Hi *kr651129*. Since FreeBSD is a very well documented system I think, that you could read these materials and find useful information. Especially recommended reading is Creating and Using Optical Media (DVDs) Chapter 19 Storage (FreeBSD Handbook) and especially 19.7.3 Burning Data DVDs subtitle. Another important material seems to be the FreeBSD GNOME Project site and an interesting FAQ question regarding Brasero and DVD; Brasero does not let me burn CDs (...).

Generally it seems that you may need to edit the /boot/loader.conf file [1], additionally use growisofs(1), which is a _combined mkisofs frontend/DVD recording program._ growisofs will be used to perform DVD recording and it is part of the sysutils/dvd+rw-tools port. Everything is contained in the great FreeBSD Handbook.
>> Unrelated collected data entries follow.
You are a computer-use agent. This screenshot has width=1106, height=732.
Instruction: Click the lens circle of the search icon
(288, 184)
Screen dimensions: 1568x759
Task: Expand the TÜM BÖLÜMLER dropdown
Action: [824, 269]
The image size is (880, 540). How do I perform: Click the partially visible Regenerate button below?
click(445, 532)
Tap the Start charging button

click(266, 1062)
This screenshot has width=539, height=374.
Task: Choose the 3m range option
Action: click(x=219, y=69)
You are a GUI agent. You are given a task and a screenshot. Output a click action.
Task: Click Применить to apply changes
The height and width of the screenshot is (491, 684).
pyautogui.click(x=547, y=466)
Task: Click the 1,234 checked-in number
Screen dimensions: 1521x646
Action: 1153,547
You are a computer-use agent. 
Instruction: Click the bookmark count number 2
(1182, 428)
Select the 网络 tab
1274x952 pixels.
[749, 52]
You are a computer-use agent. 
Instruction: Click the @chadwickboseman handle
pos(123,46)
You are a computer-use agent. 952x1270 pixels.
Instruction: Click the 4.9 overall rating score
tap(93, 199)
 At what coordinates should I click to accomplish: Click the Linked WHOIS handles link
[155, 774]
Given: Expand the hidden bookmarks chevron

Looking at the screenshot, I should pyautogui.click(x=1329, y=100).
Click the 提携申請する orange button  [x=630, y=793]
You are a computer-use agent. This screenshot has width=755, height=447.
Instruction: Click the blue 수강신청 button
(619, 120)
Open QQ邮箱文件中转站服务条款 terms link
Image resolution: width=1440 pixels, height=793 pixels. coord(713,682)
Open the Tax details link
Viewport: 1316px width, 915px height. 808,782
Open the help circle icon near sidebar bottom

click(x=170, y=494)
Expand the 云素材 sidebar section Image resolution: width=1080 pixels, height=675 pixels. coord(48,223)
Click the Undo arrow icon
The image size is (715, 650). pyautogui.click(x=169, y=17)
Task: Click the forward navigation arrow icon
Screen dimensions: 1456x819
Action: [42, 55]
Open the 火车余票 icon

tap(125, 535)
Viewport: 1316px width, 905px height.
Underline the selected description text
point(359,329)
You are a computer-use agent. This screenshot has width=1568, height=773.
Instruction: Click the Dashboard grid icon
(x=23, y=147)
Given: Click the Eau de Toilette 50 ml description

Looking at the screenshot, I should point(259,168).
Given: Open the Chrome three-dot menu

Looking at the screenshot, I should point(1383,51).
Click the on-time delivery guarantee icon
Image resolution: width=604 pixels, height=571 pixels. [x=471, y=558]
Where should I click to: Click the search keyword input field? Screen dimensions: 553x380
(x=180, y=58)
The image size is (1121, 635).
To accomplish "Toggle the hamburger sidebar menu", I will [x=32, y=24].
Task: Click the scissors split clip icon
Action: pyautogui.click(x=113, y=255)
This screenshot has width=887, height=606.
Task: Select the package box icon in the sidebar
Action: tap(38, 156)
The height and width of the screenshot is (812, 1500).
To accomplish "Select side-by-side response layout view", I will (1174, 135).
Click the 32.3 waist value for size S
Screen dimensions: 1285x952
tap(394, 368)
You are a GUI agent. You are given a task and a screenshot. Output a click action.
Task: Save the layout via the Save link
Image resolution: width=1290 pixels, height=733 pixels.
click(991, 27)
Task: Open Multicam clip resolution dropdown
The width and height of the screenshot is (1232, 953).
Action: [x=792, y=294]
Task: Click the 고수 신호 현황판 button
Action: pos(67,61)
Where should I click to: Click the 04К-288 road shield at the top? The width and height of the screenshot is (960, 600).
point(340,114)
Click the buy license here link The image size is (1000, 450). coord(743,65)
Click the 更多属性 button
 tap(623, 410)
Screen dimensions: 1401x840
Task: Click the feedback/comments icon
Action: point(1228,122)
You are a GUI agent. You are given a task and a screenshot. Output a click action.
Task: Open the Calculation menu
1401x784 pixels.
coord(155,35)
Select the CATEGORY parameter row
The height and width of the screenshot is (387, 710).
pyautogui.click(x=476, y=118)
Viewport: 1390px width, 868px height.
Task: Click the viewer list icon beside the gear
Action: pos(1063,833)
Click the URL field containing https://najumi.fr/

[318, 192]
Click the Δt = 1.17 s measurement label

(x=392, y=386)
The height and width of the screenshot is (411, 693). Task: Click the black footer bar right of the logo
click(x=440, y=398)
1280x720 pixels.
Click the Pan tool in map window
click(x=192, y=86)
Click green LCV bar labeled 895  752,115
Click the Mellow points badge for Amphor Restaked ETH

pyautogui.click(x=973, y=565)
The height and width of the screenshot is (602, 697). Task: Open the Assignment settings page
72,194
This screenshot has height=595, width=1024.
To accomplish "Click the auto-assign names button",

You can also try to use the sysutils/xfburn burning tool, but it is XFCE related. Maybe also sysutils/cdrtools - _CD/DVD/BluRay and ISO-9660 image creation and extraction tools_ with the cdrecord utility for _recording  audio  or  data Compact Disks or Digital Versatile Disks from a master_. It seems to be everything that I found, which may help you in some way. Maybe someone else knows a solution to solve your problem. I hope so. 

Best regards!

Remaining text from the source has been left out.